Collection entries
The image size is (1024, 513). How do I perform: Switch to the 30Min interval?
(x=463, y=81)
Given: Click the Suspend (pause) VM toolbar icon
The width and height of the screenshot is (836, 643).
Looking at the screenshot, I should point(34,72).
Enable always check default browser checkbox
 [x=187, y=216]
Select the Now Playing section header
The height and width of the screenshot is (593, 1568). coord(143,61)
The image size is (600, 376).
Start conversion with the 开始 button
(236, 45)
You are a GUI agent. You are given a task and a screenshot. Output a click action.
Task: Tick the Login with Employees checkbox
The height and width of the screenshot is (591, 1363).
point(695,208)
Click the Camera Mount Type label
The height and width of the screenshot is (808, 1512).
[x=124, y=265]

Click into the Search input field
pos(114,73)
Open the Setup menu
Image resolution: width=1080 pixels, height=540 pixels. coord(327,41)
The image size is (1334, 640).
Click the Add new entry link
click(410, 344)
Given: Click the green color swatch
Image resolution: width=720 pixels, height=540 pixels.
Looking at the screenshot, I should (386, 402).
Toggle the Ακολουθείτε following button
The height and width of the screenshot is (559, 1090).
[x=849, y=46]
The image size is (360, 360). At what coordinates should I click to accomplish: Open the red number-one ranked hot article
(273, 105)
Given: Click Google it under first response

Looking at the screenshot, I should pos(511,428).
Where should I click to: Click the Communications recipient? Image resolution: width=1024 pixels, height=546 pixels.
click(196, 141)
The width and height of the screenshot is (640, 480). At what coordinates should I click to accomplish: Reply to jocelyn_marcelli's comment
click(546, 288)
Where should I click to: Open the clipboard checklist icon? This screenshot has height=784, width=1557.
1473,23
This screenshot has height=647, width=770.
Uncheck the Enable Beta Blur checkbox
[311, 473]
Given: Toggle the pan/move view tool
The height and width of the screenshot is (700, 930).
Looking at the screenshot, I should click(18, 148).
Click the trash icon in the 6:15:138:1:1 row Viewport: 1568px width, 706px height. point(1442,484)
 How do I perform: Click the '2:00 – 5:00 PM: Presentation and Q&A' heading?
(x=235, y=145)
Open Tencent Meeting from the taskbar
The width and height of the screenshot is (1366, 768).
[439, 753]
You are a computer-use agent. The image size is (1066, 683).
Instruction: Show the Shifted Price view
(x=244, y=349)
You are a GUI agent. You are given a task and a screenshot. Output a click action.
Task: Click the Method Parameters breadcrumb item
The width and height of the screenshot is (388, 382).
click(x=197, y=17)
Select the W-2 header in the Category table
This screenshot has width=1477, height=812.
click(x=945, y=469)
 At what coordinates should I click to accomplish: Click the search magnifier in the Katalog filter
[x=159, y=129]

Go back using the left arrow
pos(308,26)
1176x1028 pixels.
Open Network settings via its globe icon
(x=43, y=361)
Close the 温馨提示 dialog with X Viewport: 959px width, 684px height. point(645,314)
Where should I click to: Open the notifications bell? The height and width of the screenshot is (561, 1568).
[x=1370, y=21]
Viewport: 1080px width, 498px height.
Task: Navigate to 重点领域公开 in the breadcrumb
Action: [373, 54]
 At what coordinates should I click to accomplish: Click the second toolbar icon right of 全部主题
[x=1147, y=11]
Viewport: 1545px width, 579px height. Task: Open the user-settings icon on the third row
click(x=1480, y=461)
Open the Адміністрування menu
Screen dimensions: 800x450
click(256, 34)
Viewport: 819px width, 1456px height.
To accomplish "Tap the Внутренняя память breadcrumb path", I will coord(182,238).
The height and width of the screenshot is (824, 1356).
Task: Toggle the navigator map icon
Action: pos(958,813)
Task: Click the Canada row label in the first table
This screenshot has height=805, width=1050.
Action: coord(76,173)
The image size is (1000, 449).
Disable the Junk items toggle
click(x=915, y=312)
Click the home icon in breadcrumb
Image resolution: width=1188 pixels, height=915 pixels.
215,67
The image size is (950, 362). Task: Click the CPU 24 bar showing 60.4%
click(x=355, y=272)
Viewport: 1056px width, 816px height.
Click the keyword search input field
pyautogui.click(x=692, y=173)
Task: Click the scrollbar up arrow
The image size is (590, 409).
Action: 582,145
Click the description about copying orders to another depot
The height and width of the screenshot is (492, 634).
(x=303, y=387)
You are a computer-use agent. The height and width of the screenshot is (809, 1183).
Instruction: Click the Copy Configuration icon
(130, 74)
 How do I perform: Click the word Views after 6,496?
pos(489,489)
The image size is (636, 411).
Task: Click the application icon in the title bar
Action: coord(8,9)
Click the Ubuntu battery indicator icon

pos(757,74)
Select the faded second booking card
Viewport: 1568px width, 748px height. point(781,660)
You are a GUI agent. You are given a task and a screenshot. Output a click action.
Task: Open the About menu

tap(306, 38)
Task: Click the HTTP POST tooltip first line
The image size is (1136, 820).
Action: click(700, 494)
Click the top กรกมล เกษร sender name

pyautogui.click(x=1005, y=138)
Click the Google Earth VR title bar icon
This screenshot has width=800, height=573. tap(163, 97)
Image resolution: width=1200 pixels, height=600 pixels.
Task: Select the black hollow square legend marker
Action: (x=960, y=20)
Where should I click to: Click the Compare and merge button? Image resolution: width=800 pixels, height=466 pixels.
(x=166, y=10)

• TASK REQUIREMENTS
Scan the preceding records line by line, and state how many lines contain "table". Nothing else belongs in the answer.

• EXPECTED ANSWER
2